TASK TO CARRY OUT: The records are given next. Repeat each one exactly.

--- INFORMATION PROVIDED Enclosed Below ---

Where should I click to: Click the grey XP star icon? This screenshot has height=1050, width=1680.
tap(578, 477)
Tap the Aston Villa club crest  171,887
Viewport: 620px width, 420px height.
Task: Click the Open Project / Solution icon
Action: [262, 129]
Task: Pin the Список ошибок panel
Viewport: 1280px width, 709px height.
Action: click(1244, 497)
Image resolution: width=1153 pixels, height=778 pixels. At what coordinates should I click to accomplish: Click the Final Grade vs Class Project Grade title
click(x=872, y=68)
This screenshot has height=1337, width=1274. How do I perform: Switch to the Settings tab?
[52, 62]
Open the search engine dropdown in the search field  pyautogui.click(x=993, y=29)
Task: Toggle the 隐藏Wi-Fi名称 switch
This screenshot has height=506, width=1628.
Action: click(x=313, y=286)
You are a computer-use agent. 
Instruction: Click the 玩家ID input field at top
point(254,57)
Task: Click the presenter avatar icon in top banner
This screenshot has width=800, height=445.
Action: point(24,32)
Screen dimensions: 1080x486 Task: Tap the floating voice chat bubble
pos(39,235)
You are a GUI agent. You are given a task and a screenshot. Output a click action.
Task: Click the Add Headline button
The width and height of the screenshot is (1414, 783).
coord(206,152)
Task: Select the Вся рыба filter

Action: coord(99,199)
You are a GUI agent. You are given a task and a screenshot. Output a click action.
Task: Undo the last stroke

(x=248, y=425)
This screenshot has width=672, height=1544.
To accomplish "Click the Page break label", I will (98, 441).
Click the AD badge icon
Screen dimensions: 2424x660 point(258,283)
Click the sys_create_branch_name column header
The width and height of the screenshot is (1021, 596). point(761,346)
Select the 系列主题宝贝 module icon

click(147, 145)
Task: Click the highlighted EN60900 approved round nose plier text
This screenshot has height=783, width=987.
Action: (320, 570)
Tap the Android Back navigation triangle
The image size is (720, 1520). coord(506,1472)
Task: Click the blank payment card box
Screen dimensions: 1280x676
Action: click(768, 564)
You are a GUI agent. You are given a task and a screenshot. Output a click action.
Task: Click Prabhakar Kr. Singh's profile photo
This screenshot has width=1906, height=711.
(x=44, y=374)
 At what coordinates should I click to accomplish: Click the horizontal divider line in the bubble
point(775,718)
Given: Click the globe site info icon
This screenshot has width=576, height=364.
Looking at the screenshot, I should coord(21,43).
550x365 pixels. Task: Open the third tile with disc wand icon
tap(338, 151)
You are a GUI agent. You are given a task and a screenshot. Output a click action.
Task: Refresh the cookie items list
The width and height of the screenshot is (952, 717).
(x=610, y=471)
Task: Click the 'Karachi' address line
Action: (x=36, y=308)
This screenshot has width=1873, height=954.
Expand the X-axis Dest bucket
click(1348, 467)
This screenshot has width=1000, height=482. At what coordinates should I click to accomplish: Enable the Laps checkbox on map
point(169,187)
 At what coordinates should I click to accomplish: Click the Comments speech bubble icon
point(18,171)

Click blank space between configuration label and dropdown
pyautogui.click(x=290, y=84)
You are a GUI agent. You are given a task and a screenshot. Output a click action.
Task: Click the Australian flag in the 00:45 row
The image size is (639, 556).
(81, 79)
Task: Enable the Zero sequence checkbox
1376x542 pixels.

--- End of Enclosed INFORMATION PROVIDED ---

YOUR SOLUTION:
Where should I click to: Click the grey XP star icon? This screenshot has height=1050, width=1680.
tap(578, 477)
Tap the Aston Villa club crest  171,887
Viewport: 620px width, 420px height.
Task: Click the Open Project / Solution icon
Action: [262, 129]
Task: Pin the Список ошибок panel
Viewport: 1280px width, 709px height.
Action: click(1244, 497)
Image resolution: width=1153 pixels, height=778 pixels. At what coordinates should I click to accomplish: Click the Final Grade vs Class Project Grade title
click(x=872, y=68)
This screenshot has height=1337, width=1274. How do I perform: Switch to the Settings tab?
[52, 62]
Open the search engine dropdown in the search field  pyautogui.click(x=993, y=29)
Task: Toggle the 隐藏Wi-Fi名称 switch
This screenshot has height=506, width=1628.
Action: click(x=313, y=286)
You are a computer-use agent. 
Instruction: Click the 玩家ID input field at top
point(254,57)
Task: Click the presenter avatar icon in top banner
This screenshot has width=800, height=445.
Action: point(24,32)
Screen dimensions: 1080x486 Task: Tap the floating voice chat bubble
pos(39,235)
You are a GUI agent. You are given a task and a screenshot. Output a click action.
Task: Click the Add Headline button
The width and height of the screenshot is (1414, 783).
coord(206,152)
Task: Select the Вся рыба filter

Action: coord(99,199)
You are a GUI agent. You are given a task and a screenshot. Output a click action.
Task: Undo the last stroke

(x=248, y=425)
This screenshot has width=672, height=1544.
To accomplish "Click the Page break label", I will (98, 441).
Click the AD badge icon
Screen dimensions: 2424x660 point(258,283)
Click the sys_create_branch_name column header
The width and height of the screenshot is (1021, 596). point(761,346)
Select the 系列主题宝贝 module icon

click(147, 145)
Task: Click the highlighted EN60900 approved round nose plier text
This screenshot has height=783, width=987.
Action: (320, 570)
Tap the Android Back navigation triangle
The image size is (720, 1520). coord(506,1472)
Task: Click the blank payment card box
Screen dimensions: 1280x676
Action: click(768, 564)
You are a GUI agent. You are given a task and a screenshot. Output a click action.
Task: Click Prabhakar Kr. Singh's profile photo
This screenshot has width=1906, height=711.
(x=44, y=374)
 At what coordinates should I click to accomplish: Click the horizontal divider line in the bubble
point(775,718)
Given: Click the globe site info icon
This screenshot has width=576, height=364.
Looking at the screenshot, I should coord(21,43).
550x365 pixels. Task: Open the third tile with disc wand icon
tap(338, 151)
You are a GUI agent. You are given a task and a screenshot. Output a click action.
Task: Refresh the cookie items list
The width and height of the screenshot is (952, 717).
(x=610, y=471)
Task: Click the 'Karachi' address line
Action: (x=36, y=308)
This screenshot has width=1873, height=954.
Expand the X-axis Dest bucket
click(1348, 467)
This screenshot has width=1000, height=482. At what coordinates should I click to accomplish: Enable the Laps checkbox on map
point(169,187)
 At what coordinates should I click to accomplish: Click the Comments speech bubble icon
point(18,171)

Click blank space between configuration label and dropdown
pyautogui.click(x=290, y=84)
You are a GUI agent. You are given a task and a screenshot. Output a click action.
Task: Click the Australian flag in the 00:45 row
The image size is (639, 556).
(81, 79)
Task: Enable the Zero sequence checkbox
1376x542 pixels.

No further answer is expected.